====== RECORDS TO PROCESS ======

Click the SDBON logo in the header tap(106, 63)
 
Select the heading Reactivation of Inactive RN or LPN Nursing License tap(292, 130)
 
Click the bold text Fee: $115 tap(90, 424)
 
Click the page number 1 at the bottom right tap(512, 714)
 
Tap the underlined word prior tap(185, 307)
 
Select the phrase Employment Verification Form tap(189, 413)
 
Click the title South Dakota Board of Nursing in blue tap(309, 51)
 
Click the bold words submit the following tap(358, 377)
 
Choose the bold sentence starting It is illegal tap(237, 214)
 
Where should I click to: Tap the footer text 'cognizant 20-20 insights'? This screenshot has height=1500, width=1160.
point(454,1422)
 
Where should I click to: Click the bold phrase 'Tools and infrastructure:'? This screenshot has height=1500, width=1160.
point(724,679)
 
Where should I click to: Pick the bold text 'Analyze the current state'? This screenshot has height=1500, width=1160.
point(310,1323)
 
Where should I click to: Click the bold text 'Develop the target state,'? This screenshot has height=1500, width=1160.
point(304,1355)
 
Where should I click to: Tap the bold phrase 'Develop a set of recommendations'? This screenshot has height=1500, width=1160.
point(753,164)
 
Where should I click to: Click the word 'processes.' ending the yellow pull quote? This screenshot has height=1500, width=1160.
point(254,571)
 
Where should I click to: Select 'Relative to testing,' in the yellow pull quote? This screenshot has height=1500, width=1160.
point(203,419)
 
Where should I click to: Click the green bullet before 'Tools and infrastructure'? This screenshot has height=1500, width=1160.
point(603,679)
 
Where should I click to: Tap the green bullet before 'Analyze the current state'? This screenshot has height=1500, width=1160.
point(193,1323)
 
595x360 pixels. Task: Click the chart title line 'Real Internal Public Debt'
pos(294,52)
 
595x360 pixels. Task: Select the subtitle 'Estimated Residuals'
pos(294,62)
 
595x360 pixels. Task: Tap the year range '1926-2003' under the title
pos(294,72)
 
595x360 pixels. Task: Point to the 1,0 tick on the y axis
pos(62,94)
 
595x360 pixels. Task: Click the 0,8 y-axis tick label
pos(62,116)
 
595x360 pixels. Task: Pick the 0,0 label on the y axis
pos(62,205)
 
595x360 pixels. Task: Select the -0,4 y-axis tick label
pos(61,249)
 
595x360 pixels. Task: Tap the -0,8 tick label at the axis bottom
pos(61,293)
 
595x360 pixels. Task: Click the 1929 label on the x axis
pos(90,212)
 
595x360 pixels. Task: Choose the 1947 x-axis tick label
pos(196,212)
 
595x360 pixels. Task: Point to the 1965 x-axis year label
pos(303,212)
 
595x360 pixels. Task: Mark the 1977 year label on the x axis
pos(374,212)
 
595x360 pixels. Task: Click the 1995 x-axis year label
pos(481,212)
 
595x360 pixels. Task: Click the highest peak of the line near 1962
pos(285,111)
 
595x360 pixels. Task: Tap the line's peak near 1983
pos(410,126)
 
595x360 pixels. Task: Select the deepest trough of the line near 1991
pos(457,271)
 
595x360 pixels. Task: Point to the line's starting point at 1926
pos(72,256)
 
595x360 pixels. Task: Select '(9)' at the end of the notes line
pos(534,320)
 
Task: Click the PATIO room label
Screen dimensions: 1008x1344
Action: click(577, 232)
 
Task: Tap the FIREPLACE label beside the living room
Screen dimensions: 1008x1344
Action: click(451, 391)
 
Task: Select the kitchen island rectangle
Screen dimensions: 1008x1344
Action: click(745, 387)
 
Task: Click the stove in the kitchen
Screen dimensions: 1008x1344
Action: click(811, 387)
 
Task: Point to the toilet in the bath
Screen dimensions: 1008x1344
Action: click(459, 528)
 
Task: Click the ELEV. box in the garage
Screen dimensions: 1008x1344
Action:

======

● WHAT THE EXERCISE ASKS
Can you repeat all of the entries above, replacing every "bold" with "boldface" and changing nothing else?

● RESULT BELOW
Click the SDBON logo in the header tap(106, 63)
 
Select the heading Reactivation of Inactive RN or LPN Nursing License tap(292, 130)
 
Click the boldface text Fee: $115 tap(90, 424)
 
Click the page number 1 at the bottom right tap(512, 714)
 
Tap the underlined word prior tap(185, 307)
 
Select the phrase Employment Verification Form tap(189, 413)
 
Click the title South Dakota Board of Nursing in blue tap(309, 51)
 
Click the boldface words submit the following tap(358, 377)
 
Choose the boldface sentence starting It is illegal tap(237, 214)
 
Where should I click to: Tap the footer text 'cognizant 20-20 insights'? This screenshot has height=1500, width=1160.
point(454,1422)
 
Where should I click to: Click the boldface phrase 'Tools and infrastructure:'? This screenshot has height=1500, width=1160.
point(724,679)
 
Where should I click to: Pick the boldface text 'Analyze the current state'? This screenshot has height=1500, width=1160.
point(310,1323)
 
Where should I click to: Click the boldface text 'Develop the target state,'? This screenshot has height=1500, width=1160.
point(304,1355)
 
Where should I click to: Tap the boldface phrase 'Develop a set of recommendations'? This screenshot has height=1500, width=1160.
point(753,164)
 
Where should I click to: Click the word 'processes.' ending the yellow pull quote? This screenshot has height=1500, width=1160.
point(254,571)
 
Where should I click to: Select 'Relative to testing,' in the yellow pull quote? This screenshot has height=1500, width=1160.
point(203,419)
 
Where should I click to: Click the green bullet before 'Tools and infrastructure'? This screenshot has height=1500, width=1160.
point(603,679)
 
Where should I click to: Tap the green bullet before 'Analyze the current state'? This screenshot has height=1500, width=1160.
point(193,1323)
 
595x360 pixels. Task: Click the chart title line 'Real Internal Public Debt'
pos(294,52)
 
595x360 pixels. Task: Select the subtitle 'Estimated Residuals'
pos(294,62)
 
595x360 pixels. Task: Tap the year range '1926-2003' under the title
pos(294,72)
 
595x360 pixels. Task: Point to the 1,0 tick on the y axis
pos(62,94)
 
595x360 pixels. Task: Click the 0,8 y-axis tick label
pos(62,116)
 
595x360 pixels. Task: Pick the 0,0 label on the y axis
pos(62,205)
 
595x360 pixels. Task: Select the -0,4 y-axis tick label
pos(61,249)
 
595x360 pixels. Task: Tap the -0,8 tick label at the axis bottom
pos(61,293)
 
595x360 pixels. Task: Click the 1929 label on the x axis
pos(90,212)
 
595x360 pixels. Task: Choose the 1947 x-axis tick label
pos(196,212)
 
595x360 pixels. Task: Point to the 1965 x-axis year label
pos(303,212)
 
595x360 pixels. Task: Mark the 1977 year label on the x axis
pos(374,212)
 
595x360 pixels. Task: Click the 1995 x-axis year label
pos(481,212)
 
595x360 pixels. Task: Click the highest peak of the line near 1962
pos(285,111)
 
595x360 pixels. Task: Tap the line's peak near 1983
pos(410,126)
 
595x360 pixels. Task: Select the deepest trough of the line near 1991
pos(457,271)
 
595x360 pixels. Task: Point to the line's starting point at 1926
pos(72,256)
 
595x360 pixels. Task: Select '(9)' at the end of the notes line
pos(534,320)
 
Task: Click the PATIO room label
Screen dimensions: 1008x1344
Action: click(577, 232)
 
Task: Tap the FIREPLACE label beside the living room
Screen dimensions: 1008x1344
Action: click(451, 391)
 
Task: Select the kitchen island rectangle
Screen dimensions: 1008x1344
Action: click(745, 387)
 
Task: Click the stove in the kitchen
Screen dimensions: 1008x1344
Action: click(811, 387)
 
Task: Point to the toilet in the bath
Screen dimensions: 1008x1344
Action: click(459, 528)
 
Task: Click the ELEV. box in the garage
Screen dimensions: 1008x1344
Action:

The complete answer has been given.